Records from a data source.
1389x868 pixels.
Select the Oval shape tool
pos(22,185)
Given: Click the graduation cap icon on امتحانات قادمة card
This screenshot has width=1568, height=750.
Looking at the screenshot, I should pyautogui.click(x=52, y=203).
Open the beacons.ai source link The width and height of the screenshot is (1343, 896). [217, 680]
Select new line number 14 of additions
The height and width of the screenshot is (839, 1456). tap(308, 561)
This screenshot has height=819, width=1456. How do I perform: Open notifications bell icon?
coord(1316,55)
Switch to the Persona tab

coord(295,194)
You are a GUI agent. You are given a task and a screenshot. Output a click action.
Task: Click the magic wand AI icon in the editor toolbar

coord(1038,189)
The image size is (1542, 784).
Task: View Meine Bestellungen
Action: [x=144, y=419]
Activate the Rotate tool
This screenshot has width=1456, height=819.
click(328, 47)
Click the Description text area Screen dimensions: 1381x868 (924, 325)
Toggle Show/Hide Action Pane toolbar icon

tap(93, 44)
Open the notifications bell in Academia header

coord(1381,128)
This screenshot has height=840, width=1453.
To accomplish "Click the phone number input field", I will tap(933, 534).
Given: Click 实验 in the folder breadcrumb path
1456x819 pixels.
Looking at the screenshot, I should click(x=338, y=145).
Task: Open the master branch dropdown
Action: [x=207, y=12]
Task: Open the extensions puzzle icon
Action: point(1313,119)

What the task requires. Repeat the data above in full, word for word.

Answer to this task.
1389x868 pixels.
Select the Oval shape tool
pos(22,185)
Given: Click the graduation cap icon on امتحانات قادمة card
This screenshot has width=1568, height=750.
Looking at the screenshot, I should pyautogui.click(x=52, y=203).
Open the beacons.ai source link The width and height of the screenshot is (1343, 896). [217, 680]
Select new line number 14 of additions
The height and width of the screenshot is (839, 1456). tap(308, 561)
This screenshot has height=819, width=1456. How do I perform: Open notifications bell icon?
coord(1316,55)
Switch to the Persona tab

coord(295,194)
You are a GUI agent. You are given a task and a screenshot. Output a click action.
Task: Click the magic wand AI icon in the editor toolbar

coord(1038,189)
The image size is (1542, 784).
Task: View Meine Bestellungen
Action: [x=144, y=419]
Activate the Rotate tool
This screenshot has width=1456, height=819.
click(328, 47)
Click the Description text area Screen dimensions: 1381x868 (924, 325)
Toggle Show/Hide Action Pane toolbar icon

tap(93, 44)
Open the notifications bell in Academia header

coord(1381,128)
This screenshot has height=840, width=1453.
To accomplish "Click the phone number input field", I will tap(933, 534).
Given: Click 实验 in the folder breadcrumb path
1456x819 pixels.
Looking at the screenshot, I should click(x=338, y=145).
Task: Open the master branch dropdown
Action: [x=207, y=12]
Task: Open the extensions puzzle icon
Action: point(1313,119)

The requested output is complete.